=== YOUR OBJECTIVE ===
Please restate each entry that follows word for word.

── GIVEN RECORDS ──

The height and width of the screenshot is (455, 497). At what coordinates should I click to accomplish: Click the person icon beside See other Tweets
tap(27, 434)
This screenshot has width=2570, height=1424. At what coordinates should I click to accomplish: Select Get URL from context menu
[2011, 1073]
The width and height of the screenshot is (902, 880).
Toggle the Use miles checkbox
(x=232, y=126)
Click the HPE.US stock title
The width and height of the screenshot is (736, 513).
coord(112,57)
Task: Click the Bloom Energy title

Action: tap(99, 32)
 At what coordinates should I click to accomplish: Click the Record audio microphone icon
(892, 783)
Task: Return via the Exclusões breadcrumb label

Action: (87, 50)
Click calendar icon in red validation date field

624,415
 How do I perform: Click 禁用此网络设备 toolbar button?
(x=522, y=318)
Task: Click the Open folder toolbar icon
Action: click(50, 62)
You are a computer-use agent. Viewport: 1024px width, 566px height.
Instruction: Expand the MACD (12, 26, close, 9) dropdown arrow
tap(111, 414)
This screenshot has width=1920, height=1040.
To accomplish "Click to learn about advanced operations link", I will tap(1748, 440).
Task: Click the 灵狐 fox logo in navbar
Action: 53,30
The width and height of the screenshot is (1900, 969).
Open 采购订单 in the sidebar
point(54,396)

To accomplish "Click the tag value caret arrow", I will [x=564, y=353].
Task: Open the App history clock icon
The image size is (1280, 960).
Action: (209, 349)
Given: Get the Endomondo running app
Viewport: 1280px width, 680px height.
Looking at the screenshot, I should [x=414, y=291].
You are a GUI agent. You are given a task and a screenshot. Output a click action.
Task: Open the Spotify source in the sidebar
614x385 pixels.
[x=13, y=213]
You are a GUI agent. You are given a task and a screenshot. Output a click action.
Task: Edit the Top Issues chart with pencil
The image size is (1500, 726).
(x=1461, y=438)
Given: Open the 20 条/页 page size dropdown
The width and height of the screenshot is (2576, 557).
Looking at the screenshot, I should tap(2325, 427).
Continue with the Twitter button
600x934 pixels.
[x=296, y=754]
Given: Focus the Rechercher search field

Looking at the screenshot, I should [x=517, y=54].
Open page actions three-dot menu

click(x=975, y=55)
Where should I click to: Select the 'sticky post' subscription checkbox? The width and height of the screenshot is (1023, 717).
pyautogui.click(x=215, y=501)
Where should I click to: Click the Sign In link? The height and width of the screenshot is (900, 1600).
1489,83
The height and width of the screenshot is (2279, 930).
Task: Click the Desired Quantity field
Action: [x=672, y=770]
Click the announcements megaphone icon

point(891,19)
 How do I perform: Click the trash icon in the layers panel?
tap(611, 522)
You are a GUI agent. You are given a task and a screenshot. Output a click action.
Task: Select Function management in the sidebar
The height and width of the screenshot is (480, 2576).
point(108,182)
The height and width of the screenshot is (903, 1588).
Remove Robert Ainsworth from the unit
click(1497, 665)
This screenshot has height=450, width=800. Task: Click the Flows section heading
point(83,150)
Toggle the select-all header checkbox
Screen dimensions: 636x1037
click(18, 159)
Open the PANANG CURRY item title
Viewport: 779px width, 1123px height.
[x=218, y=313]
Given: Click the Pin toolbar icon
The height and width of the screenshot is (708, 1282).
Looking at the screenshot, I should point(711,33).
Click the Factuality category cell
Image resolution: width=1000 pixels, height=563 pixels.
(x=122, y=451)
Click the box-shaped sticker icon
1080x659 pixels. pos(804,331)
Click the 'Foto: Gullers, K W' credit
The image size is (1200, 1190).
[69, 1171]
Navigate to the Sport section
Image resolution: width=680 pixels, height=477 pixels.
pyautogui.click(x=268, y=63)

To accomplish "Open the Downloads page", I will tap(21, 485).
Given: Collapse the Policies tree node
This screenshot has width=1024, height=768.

───

=== TASK RESULT ===
The height and width of the screenshot is (455, 497). At what coordinates should I click to accomplish: Click the person icon beside See other Tweets
tap(27, 434)
This screenshot has width=2570, height=1424. At what coordinates should I click to accomplish: Select Get URL from context menu
[2011, 1073]
The width and height of the screenshot is (902, 880).
Toggle the Use miles checkbox
(x=232, y=126)
Click the HPE.US stock title
The width and height of the screenshot is (736, 513).
coord(112,57)
Task: Click the Bloom Energy title

Action: tap(99, 32)
 At what coordinates should I click to accomplish: Click the Record audio microphone icon
(892, 783)
Task: Return via the Exclusões breadcrumb label

Action: (87, 50)
Click calendar icon in red validation date field

624,415
 How do I perform: Click 禁用此网络设备 toolbar button?
(x=522, y=318)
Task: Click the Open folder toolbar icon
Action: click(50, 62)
You are a computer-use agent. Viewport: 1024px width, 566px height.
Instruction: Expand the MACD (12, 26, close, 9) dropdown arrow
tap(111, 414)
This screenshot has width=1920, height=1040.
To accomplish "Click to learn about advanced operations link", I will tap(1748, 440).
Task: Click the 灵狐 fox logo in navbar
Action: 53,30
The width and height of the screenshot is (1900, 969).
Open 采购订单 in the sidebar
point(54,396)

To accomplish "Click the tag value caret arrow", I will [x=564, y=353].
Task: Open the App history clock icon
The image size is (1280, 960).
Action: (209, 349)
Given: Get the Endomondo running app
Viewport: 1280px width, 680px height.
Looking at the screenshot, I should [x=414, y=291].
You are a GUI agent. You are given a task and a screenshot. Output a click action.
Task: Open the Spotify source in the sidebar
614x385 pixels.
[x=13, y=213]
You are a GUI agent. You are given a task and a screenshot. Output a click action.
Task: Edit the Top Issues chart with pencil
The image size is (1500, 726).
(x=1461, y=438)
Given: Open the 20 条/页 page size dropdown
The width and height of the screenshot is (2576, 557).
Looking at the screenshot, I should tap(2325, 427).
Continue with the Twitter button
600x934 pixels.
[x=296, y=754]
Given: Focus the Rechercher search field

Looking at the screenshot, I should [x=517, y=54].
Open page actions three-dot menu

click(x=975, y=55)
Where should I click to: Select the 'sticky post' subscription checkbox? The width and height of the screenshot is (1023, 717).
pyautogui.click(x=215, y=501)
Where should I click to: Click the Sign In link? The height and width of the screenshot is (900, 1600).
1489,83
The height and width of the screenshot is (2279, 930).
Task: Click the Desired Quantity field
Action: [x=672, y=770]
Click the announcements megaphone icon

point(891,19)
 How do I perform: Click the trash icon in the layers panel?
tap(611, 522)
You are a GUI agent. You are given a task and a screenshot. Output a click action.
Task: Select Function management in the sidebar
The height and width of the screenshot is (480, 2576).
point(108,182)
The height and width of the screenshot is (903, 1588).
Remove Robert Ainsworth from the unit
click(1497, 665)
This screenshot has height=450, width=800. Task: Click the Flows section heading
point(83,150)
Toggle the select-all header checkbox
Screen dimensions: 636x1037
click(18, 159)
Open the PANANG CURRY item title
Viewport: 779px width, 1123px height.
[x=218, y=313]
Given: Click the Pin toolbar icon
The height and width of the screenshot is (708, 1282).
Looking at the screenshot, I should point(711,33).
Click the Factuality category cell
Image resolution: width=1000 pixels, height=563 pixels.
(x=122, y=451)
Click the box-shaped sticker icon
1080x659 pixels. pos(804,331)
Click the 'Foto: Gullers, K W' credit
The image size is (1200, 1190).
[69, 1171]
Navigate to the Sport section
Image resolution: width=680 pixels, height=477 pixels.
pyautogui.click(x=268, y=63)

To accomplish "Open the Downloads page", I will tap(21, 485).
Given: Collapse the Policies tree node
This screenshot has width=1024, height=768.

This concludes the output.